- _YOUR OBJECTIVE_:
If a line in the data below includes the string "width", please return a copy of it.

- _DATASET_:
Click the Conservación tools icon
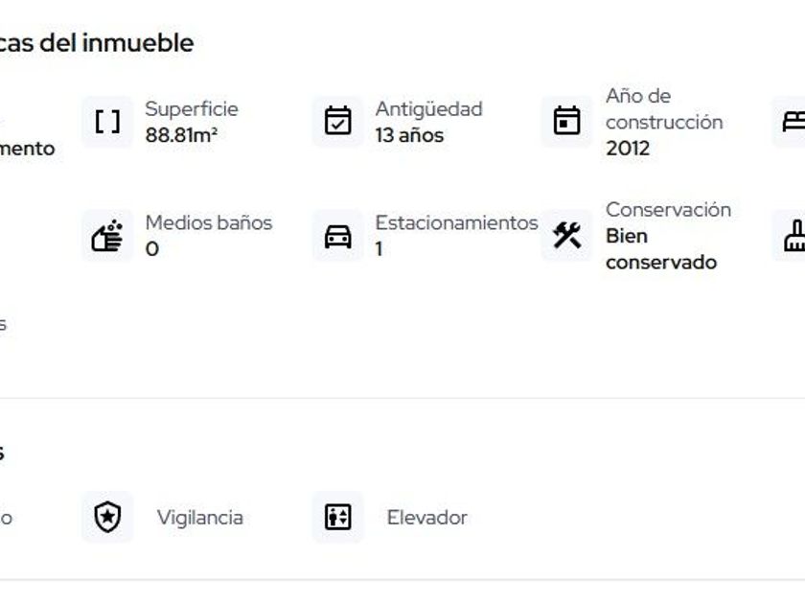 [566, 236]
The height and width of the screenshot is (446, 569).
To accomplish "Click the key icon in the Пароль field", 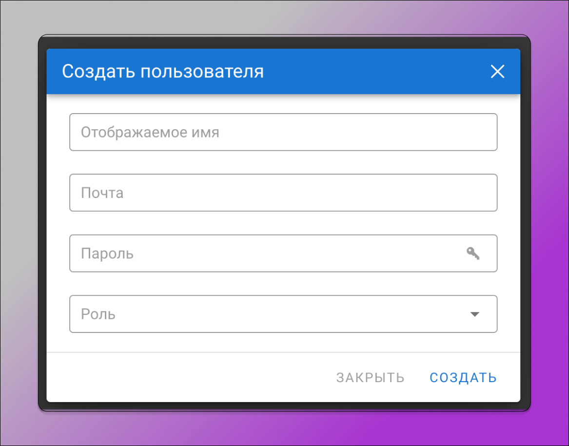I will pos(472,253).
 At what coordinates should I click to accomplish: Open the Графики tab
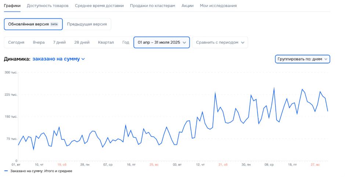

--

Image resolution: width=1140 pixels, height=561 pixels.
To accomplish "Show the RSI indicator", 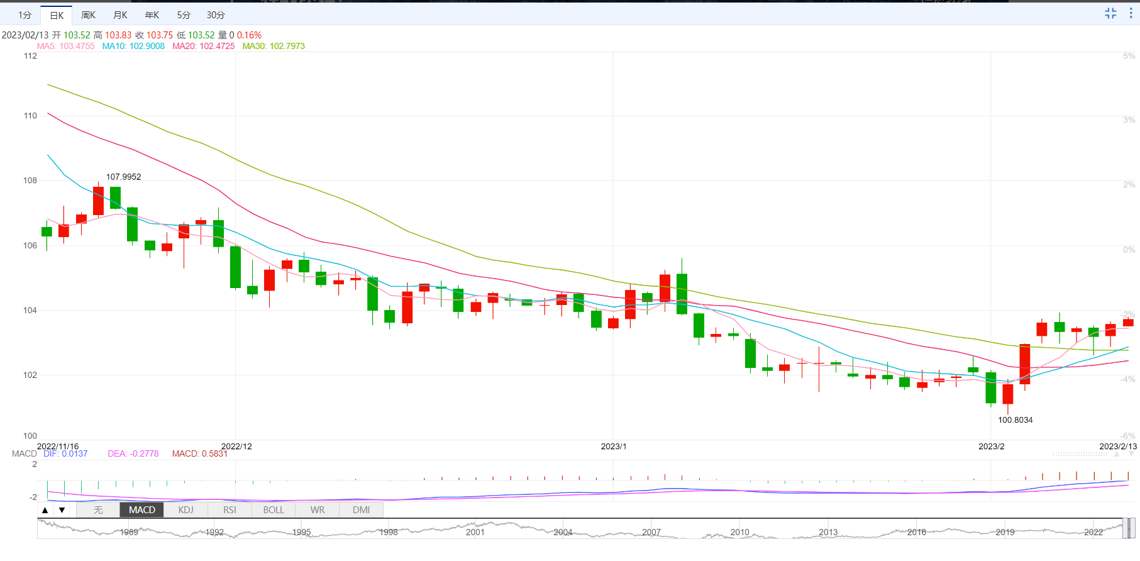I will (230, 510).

* * *

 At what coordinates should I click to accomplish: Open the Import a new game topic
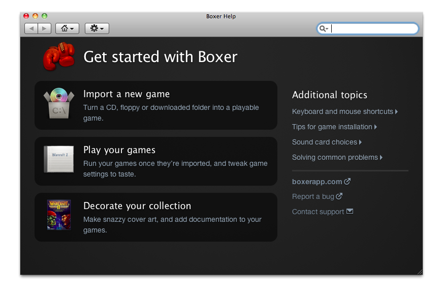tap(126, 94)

- _ANSWER SPACE_:
The height and width of the screenshot is (446, 569).
Image resolution: width=1140 pixels, height=561 pixels.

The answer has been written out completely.